*Work order:* Go to the line containing "The image size is (720, 528)." in the listing below. Output that line and each later one exactly.

*Exercise inputs:*
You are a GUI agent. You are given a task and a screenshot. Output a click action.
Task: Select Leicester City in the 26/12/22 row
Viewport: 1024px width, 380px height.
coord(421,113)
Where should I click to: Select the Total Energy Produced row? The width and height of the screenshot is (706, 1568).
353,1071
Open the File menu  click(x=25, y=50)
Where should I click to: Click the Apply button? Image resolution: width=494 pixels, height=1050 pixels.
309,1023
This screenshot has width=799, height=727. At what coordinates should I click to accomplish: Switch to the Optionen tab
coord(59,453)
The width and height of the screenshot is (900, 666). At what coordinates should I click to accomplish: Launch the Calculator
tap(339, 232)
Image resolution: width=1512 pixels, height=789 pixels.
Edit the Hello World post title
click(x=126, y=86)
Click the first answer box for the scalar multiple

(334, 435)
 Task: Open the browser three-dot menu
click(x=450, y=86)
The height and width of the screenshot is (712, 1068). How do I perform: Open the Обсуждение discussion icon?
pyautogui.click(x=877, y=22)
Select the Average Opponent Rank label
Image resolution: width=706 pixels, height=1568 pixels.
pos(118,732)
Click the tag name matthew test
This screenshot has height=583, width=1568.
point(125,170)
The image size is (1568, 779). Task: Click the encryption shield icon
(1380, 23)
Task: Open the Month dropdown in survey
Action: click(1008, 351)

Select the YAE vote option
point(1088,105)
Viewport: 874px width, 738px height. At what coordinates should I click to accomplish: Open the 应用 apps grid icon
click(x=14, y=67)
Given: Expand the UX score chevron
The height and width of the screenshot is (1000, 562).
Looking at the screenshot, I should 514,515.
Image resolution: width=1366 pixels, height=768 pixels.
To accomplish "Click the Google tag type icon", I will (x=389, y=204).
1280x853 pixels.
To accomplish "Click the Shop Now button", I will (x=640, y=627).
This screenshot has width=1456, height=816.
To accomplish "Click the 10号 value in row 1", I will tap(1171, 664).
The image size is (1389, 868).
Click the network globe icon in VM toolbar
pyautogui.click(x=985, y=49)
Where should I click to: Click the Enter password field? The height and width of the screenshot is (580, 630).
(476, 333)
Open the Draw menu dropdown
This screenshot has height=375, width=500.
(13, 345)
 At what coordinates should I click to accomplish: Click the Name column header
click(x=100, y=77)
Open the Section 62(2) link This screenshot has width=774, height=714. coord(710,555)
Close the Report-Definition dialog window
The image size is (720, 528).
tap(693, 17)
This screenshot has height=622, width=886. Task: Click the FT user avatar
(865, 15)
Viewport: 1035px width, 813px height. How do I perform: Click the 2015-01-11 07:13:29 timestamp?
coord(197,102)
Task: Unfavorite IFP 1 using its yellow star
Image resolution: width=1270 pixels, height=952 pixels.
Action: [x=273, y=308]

*Response below:*
The image size is (720, 528).
tap(693, 17)
This screenshot has height=622, width=886. Task: Click the FT user avatar
(865, 15)
Viewport: 1035px width, 813px height. How do I perform: Click the 2015-01-11 07:13:29 timestamp?
coord(197,102)
Task: Unfavorite IFP 1 using its yellow star
Image resolution: width=1270 pixels, height=952 pixels.
Action: [x=273, y=308]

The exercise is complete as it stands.